PROVIDED INFORMATION START
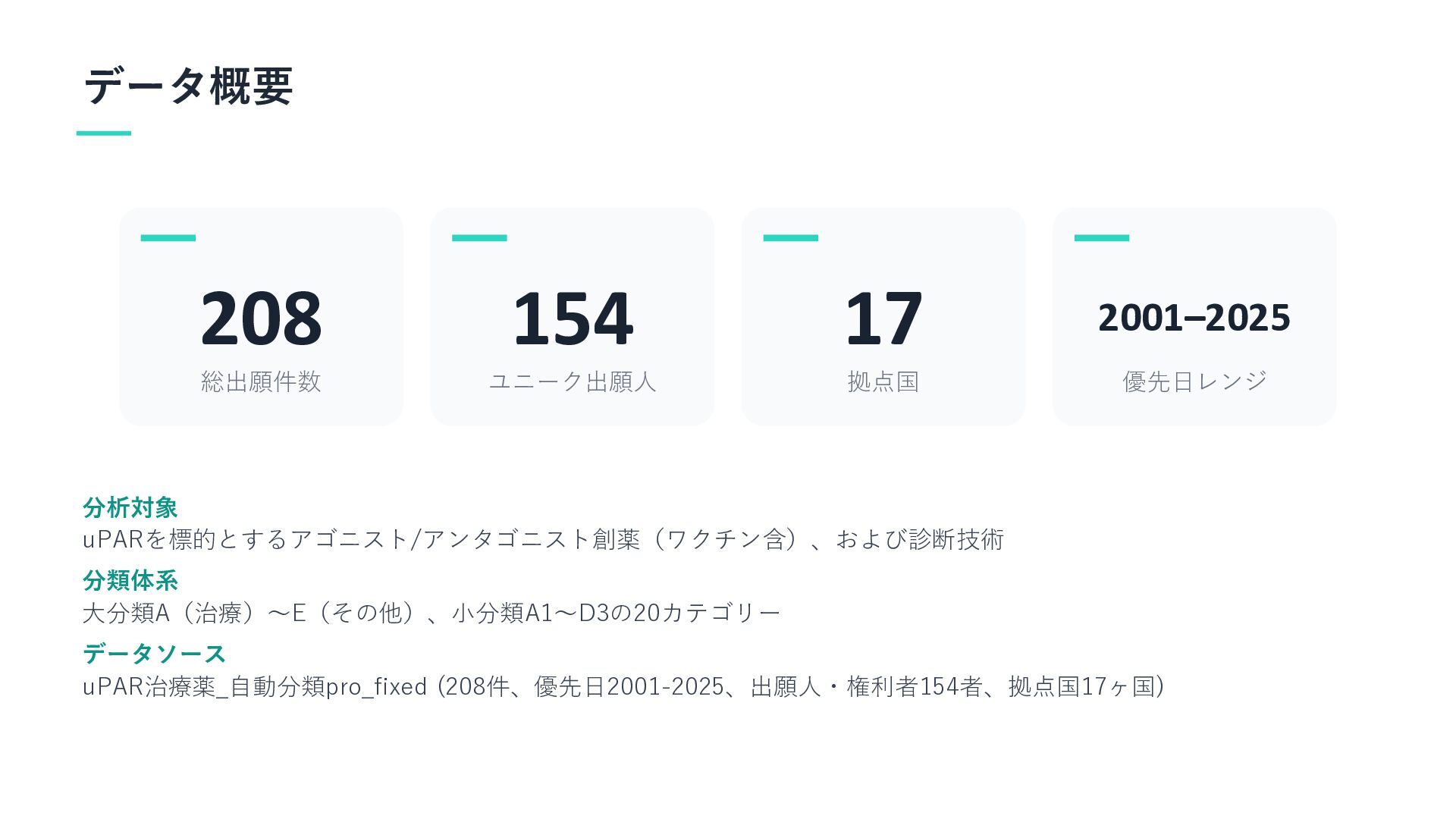Click the 2001–2025 date range value
1456x819 pixels.
pos(1194,318)
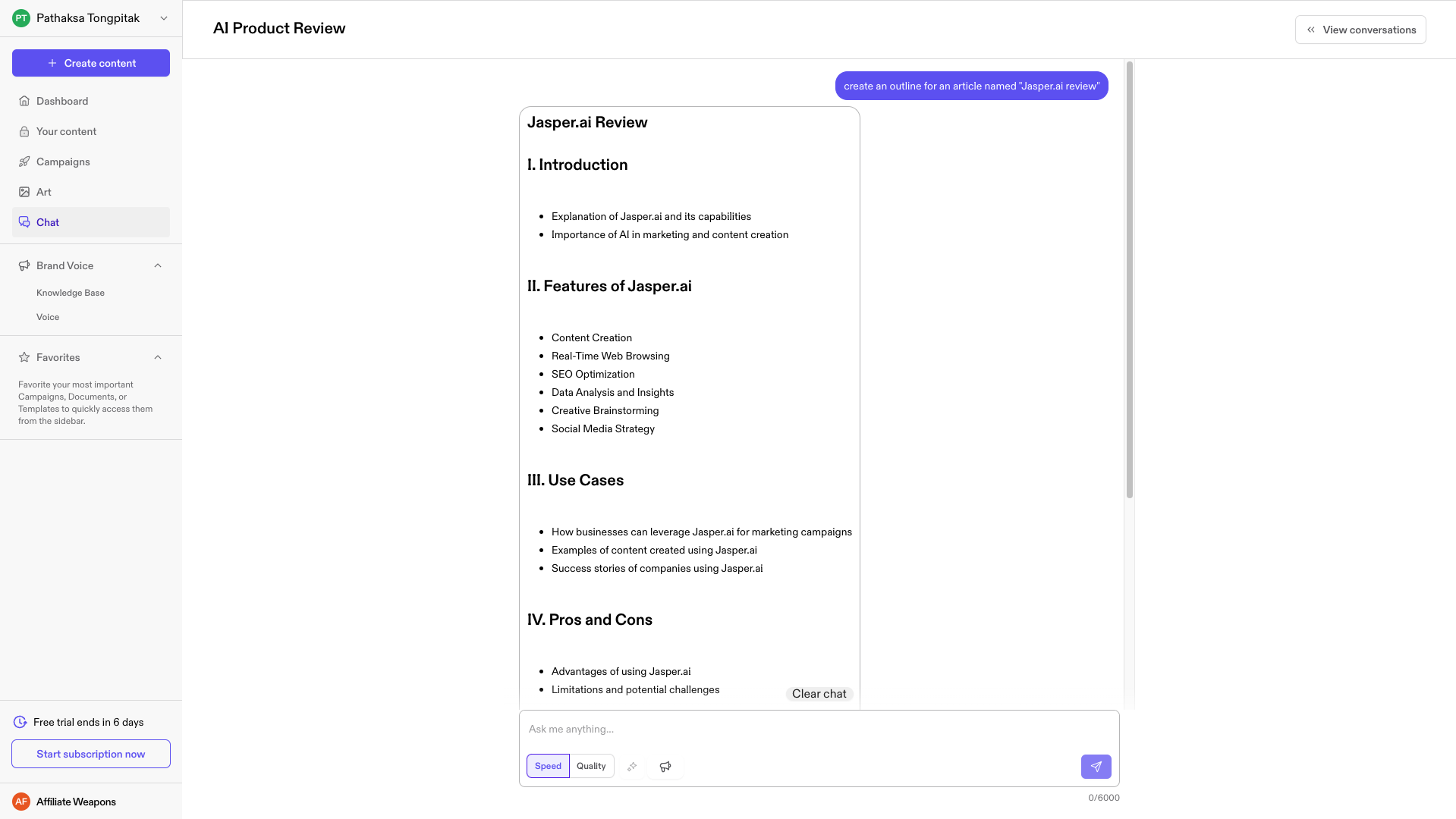Open the Voice submenu item

coord(48,317)
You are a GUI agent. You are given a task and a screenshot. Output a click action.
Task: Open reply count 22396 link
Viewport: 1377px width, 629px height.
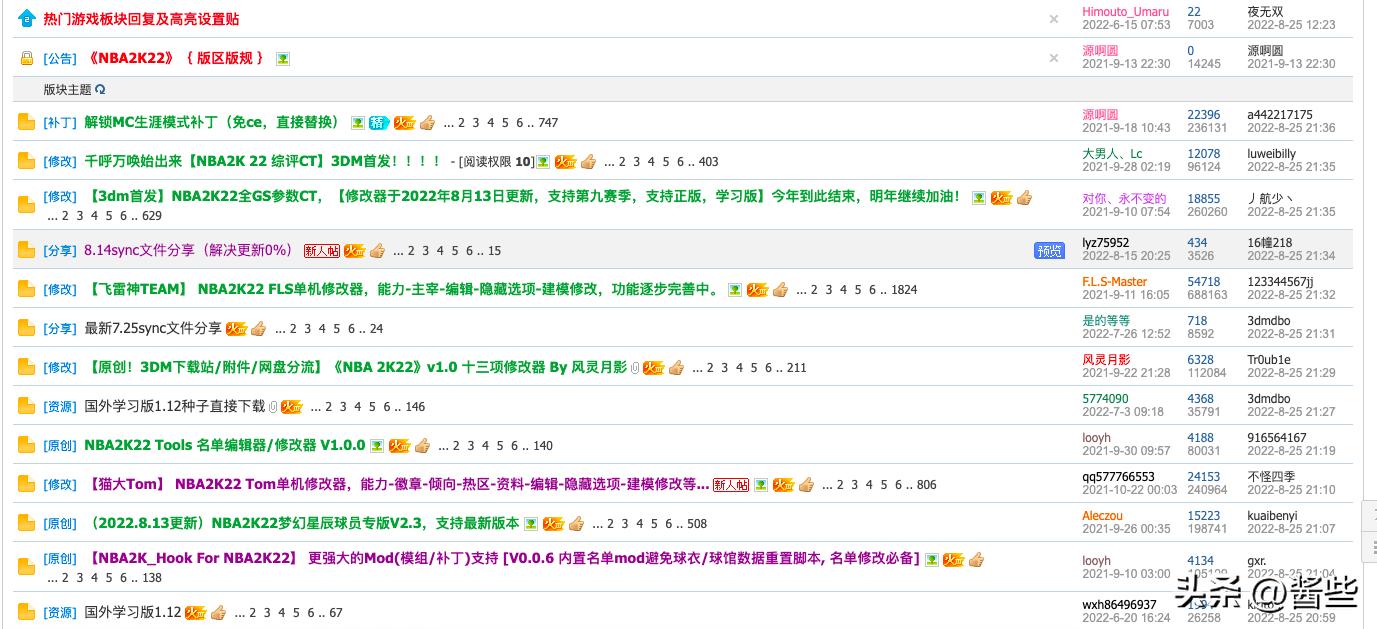pyautogui.click(x=1203, y=115)
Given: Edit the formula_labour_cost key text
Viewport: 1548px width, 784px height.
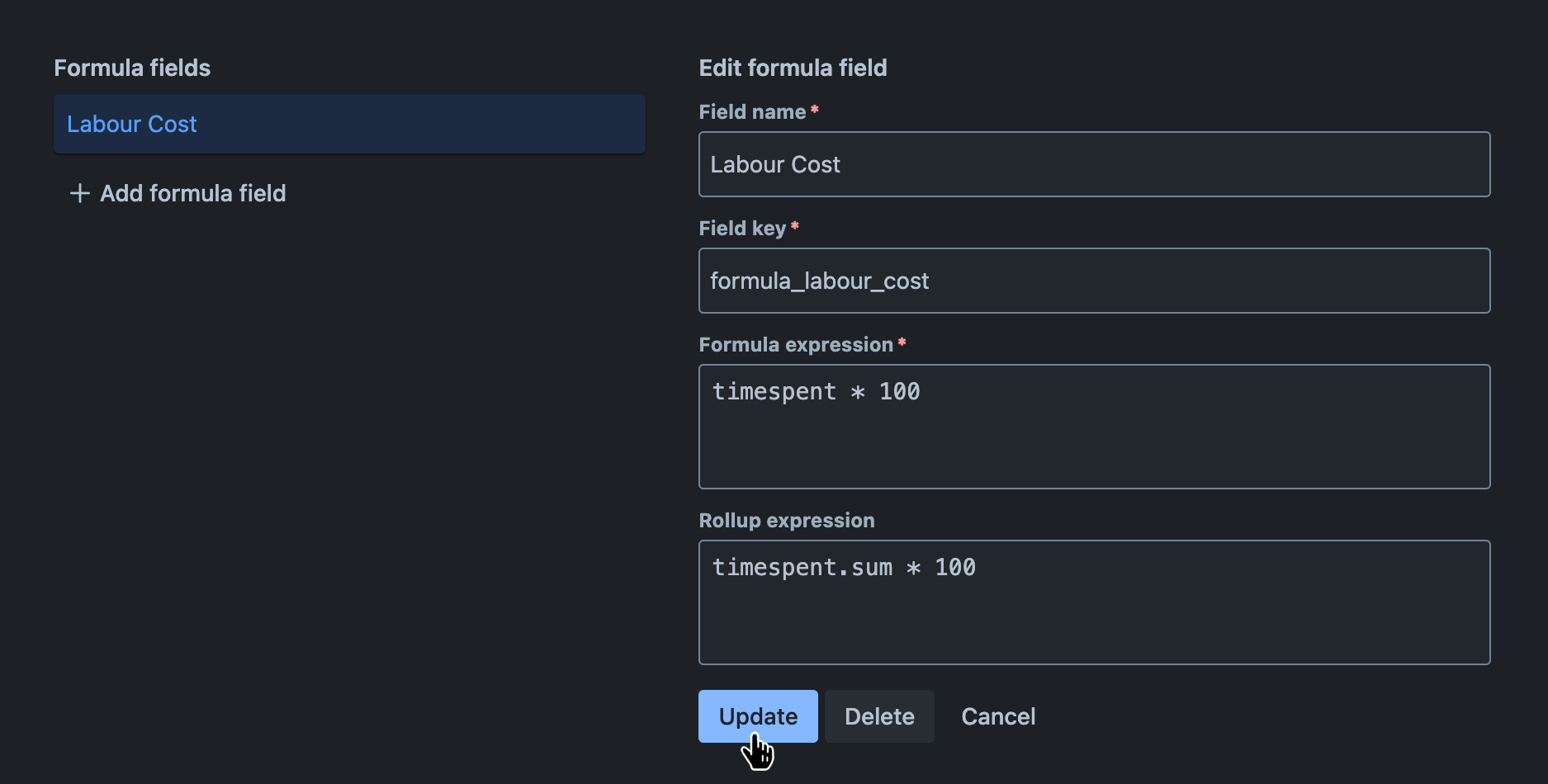Looking at the screenshot, I should 821,281.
PROVIDED INFORMATION END
● WORK REQUIRED
Leaving out the pictures, please transcribe exactly the lines from the one that holds "Given: Edit the formula_labour_cost key text" through the last line of the entries above, both included.

● RESPONSE FOR THIS EXERCISE
Given: Edit the formula_labour_cost key text
Viewport: 1548px width, 784px height.
Looking at the screenshot, I should 821,281.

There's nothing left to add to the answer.